Building a Parser: Tokenizer | Parser

January 20, 2025

Welcome to the first blog of our series on building a parser. we’ll construct a parser for a full programming language, with syntax reminiscent of Java or JavaScript.

Why Build a Parser?

Before we dive in, let’s address why you might want to build a parser from scratch:

  1. To gain a deep understanding of language processing
  2. For creating domain-specific languages (DSLs)
  3. To build custom development tools
  4. As a foundation for creating your own programming language

While we’ll focus on practical implementation, those interested in deeper theoretical aspects of parsing algorithms (like LL(1), LR(1), etc.) might want to explore more specialized resources.

The Parsing Pipeline

Let’s break down the parsing process into its core components:

Parsing Pipeline

1. Tokenizer (Lexer/Scanner)

The tokenizer is the first stage of our parsing pipeline. Its job is to perform lexical analysis, breaking down the input string into a stream of tokens. Each token typically has a type and a value.

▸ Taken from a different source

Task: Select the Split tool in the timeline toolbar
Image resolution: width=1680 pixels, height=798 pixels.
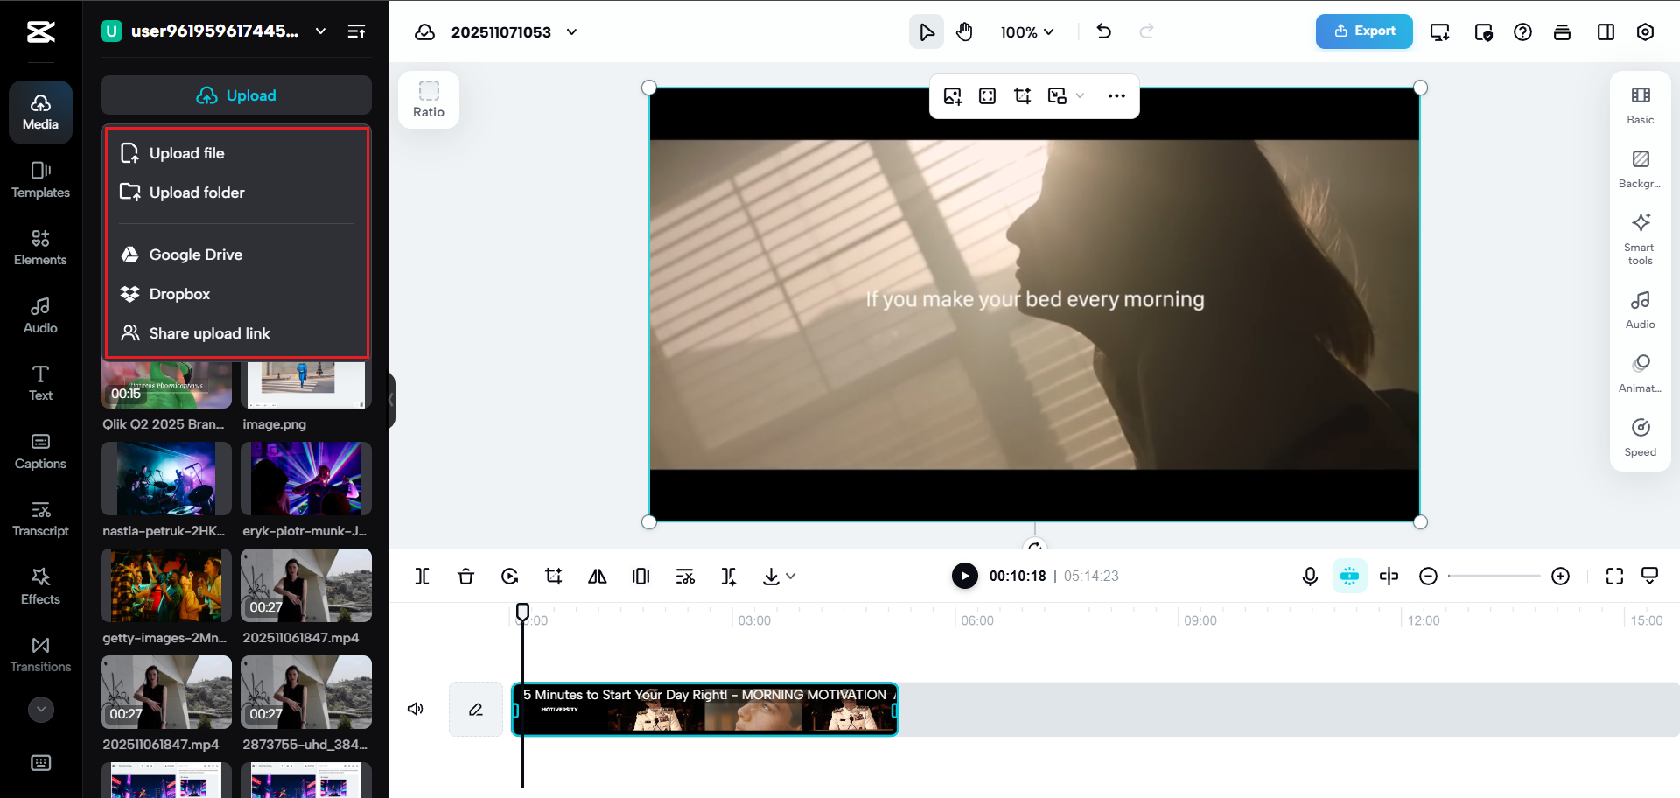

For example, given the input print "hello", the tokenizer might produce:

  • Token 1: {type: "IDENTIFIER", value: "print"}
  • Token 2: {type: "STRING", value: "hello"}

It’s crucial to understand that the tokenizer doesn’t determine if a program is syntactically valid. It simply identifies and categorizes the basic elements of the language.

2. Parser

The parser takes the stream of tokens produced by the tokenizer and performs syntactic analysis. Its primary responsibilities are:

  1. Validating that the sequence of tokens follows the language’s grammar rules
  2. Constructing an Abstract Syntax Tree (AST) that represents the structure of the program

Abstract Syntax Trees (ASTs)

An AST is a tree representation of the abstract syntactic structure of source code. Let’s look at an example:

AST

In this AST:

  • The root node is the addition operator (+)
  • The left child is the number 7
  • The right child is a multiplication expression (3 * 4)
    • The multiplication node has two children:
      • Left child: number 3
      • Right child: number 4

This structure correctly represents the operator precedence, where multiplication has higher precedence than addition.

Tools of the Trade

Regular Expressions

While regular expressions aren’t sufficient for parsing entire programming languages, they play a crucial role in the tokenization phase.

Regular Expressions

For instance, we might use a regex like \d+ to match numbers in our tokenizer.

Backus-Naur Form (BNF)

BNF is a notation technique used to describe the syntax of programming languages. It’s especially useful when defining the grammar rules for our parser.

BNF

This defines a program as a list of statements, where each statement can be an assignment, an if statement, or a function declaration.

Types of Parsers

Parser types

Parsers can be broadly categorized into two types:

  1. Hand-written parsers

    • Recursive-descent parsers (which we’ll be focusing on)
  2. Automatically generated parsers

    • LL(1), LL(k)
    • LR(k), LALR(1)
    • GLR
    • PEG

Our Initial Parser Implementation: Understanding the Code

Let’s dive deep into our initial parser implementation that handles single numbers:

class Parser {
  constructor() {
    this.string = '';
  }

  parse(string) {
    this.string = string;
    return this.Program();
  }

  /**
   * Program
   *   : NumericLiteral
   *   ;
   */
  Program() {
    return this.NumericLiteral();
  }

  /**
   * NumericLiteral
   *   : NUMBER
   *   ;
   */
  NumericLiteral() {
    return {
      type: 'NumericLiteral',
      value: Number(this.string),
    };
  }
}

The Parsing Process

  1. Initialization: When parse(string) is called, it:

    • Stores the input string in the class property
    • Initiates parsing by calling Program()
  2. Grammar Rules: The parser implements two simple grammar rules:

    • Program → NumericLiteral
    • NumericLiteral → NUMBER
  3. AST Construction: The NumericLiteral method creates a simple AST node with:

    • A type property identifying it as a numeric literal
    • A value property containing the actual number

Example Usage

const parser = new Parser();
const ast = parser.parse('42');
console.log(ast);
// Output:
// {
//   type: 'NumericLiteral',
//   value: 42
// }

Limitations and Next Steps

This initial implementation has several limitations:

  1. It can only parse single numbers
  2. It lacks error handling
  3. It doesn’t handle whitespace
  4. It doesn’t validate input format

In the next blog, we’ll address these limitations by:

  • Adding proper tokenization
  • Implementing error handling
  • Supporting multiple types of expressions
  • Adding operator precedence
  • Handling whitespace and comments

Each addition will build upon this foundation, gradually transforming our simple number parser into a full-featured programming language parser.